▸ DOCUMENT EXTRACT:

━━━━━━━━━━━━━━━━

W3C home > Mailing lists > Public > public-iri@w3.org > July 2011

Re: How browsers display URIs with %-encoding (Opera/Firefox FAIL)

From: Martin J. Dürst <duerst@it.aoyama.ac.jp>
Date: Wed, 27 Jul 2011 10:03:11 +0900
Message-ID: <4E2F63CF.1050902@it.aoyama.ac.jp>
To: Boris Zbarsky <bzbarsky@MIT.EDU>
Hello Boris,

On 2011/07/26 22:08, Boris Zbarsky wrote:
> On 7/25/11 2:25 AM, "Martin J. Dürst" wrote:
>>> In this case, the status bar (and url bar, for that matter) display here
>>> is done by Firefox UI code, not Gecko, for what it's worth. There are
>>> various situations in which the UI code "unescapes" when the core code
>>> would not, and once you start doing that you have to start guessing at
>>> encodings. Right now Gecko does NOT implement IRI across the board (and
>>> last I checked when we tried it broke sites).
>> I can understand that you might not yet implement IRIs everywhere. But
>> the case I showed you, displaying "/People/Dürst" for "/People/D%FCrst",
>> seems to be a clear bug, because "/People/D%FCrst" goes somewhere else
>> than "/People/Dürst" when entered in a location/address bar.
> Stop. Back up. When you enter it in the location bar, you're entering
> Unicode, which is then encoded as UTF-8 on the wire. What the page
> contains is an explicit escape. I think you're making the mistake that
> user _input_ somehow needs to match what the user is shown. This is a
> nice property to have, but there are other considerations here too. See
> below.

Glad to see you are saying it's a nice property.

>> If you think it's not a bug, can you explain why?
> See below.
>> Imagine a server where all the resource names are encoded in
>> iso-8859-1 (or any other legacy (single-byte) encoding). What you
>> tell http (or whatever other scheme/protocol) by using %FC is that
>> you want the resource with the name with the <0xFC> byte in it.
> Precisely.
> Now the thing is, servers speak bytes but humans do NOT. So when such a
> URI is used in a web page and the browser UI wants to present that URI
> to the user it has two options:
> 1) Leave all %-escapes as they are. This generally makes URIs on many
> web pages out there (which by and large use %-escapes, not actual
> Unicode chars) look like gibberish to users.
> 2) Unescape %-escapes. That gives you bytes and then you have to worry
> about how to convert those bytes to chars, since users don't deal with
> bytes.
> Option 1 leads to a _really_ bad user experience. So in practice you
> want option 2. At this point you have several choices. You can only
> convert "valid UTF-8 sequences" (whatever that means) to chars and
> reescape all other bytes. This seems to be what you would prefer to
> happen.

Yes. This seems to be suboptimal locally. But it will lead to better 
interoperability and a better user experience globally.

━━━━━━━━━━━━━━━━

▸ DATA:
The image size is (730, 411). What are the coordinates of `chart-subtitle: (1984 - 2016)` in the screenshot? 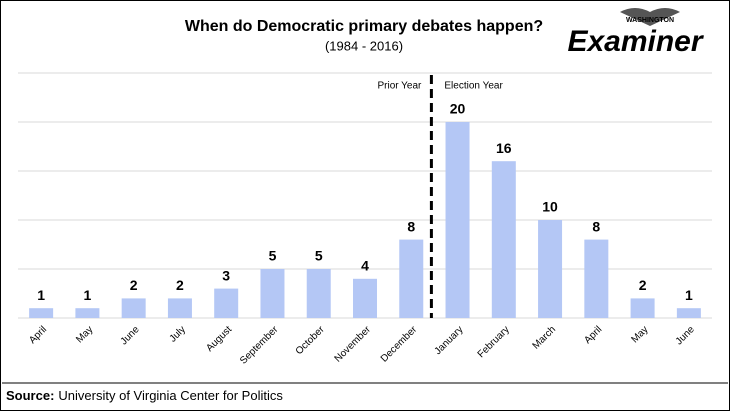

━━━━━━━━━━━━━━━━

▸ TASK SET:
1. In the mailing-list message on how browsers display %-encoded URIs, what code does the status bar and URL bar display in Firefox come from?
2. Proceed with the mailing-list message on how browsers display %-encoded URIs from the point where it stops.
The material has no role here.

▸ TASK-BY-TASK ANSWERS:
1. Firefox UI code, not Gecko.

2.
> Or you can take a guess at what the page "really means" (e.g. by
> treating the bytes as bytes in the page encoding). This is what Firefox
> does. Turns out, this commonly _is_ what the page really means, because
> lots of pages and servers do in fact use legacy encodings as you
> describe above. And if the page and server use the same legacy encoding
> and you unescape the %-escapes and treat the result as bytes in that
> legacy encoding, then the string you present to the user is fairly
> sensible: it is in fact the Unicode string that was encoded on the page,
> and is very likely what the person saving the file on the server saw as
> the filename when they saved the file.

I agree with 'very likely'. But there're lot's of ifs. In essence, it's 
just giving the user a warm, fuzzy feeling locally, while in a bigger 
context, it's going to fail badly (and disappoint and confuse the user). 
Let's say the user looks at it and decides it looks good and puts it on 
a business card. And let's say a business partner tries to reach that 
page. It will fail. I guess nobody would call that a good user experience.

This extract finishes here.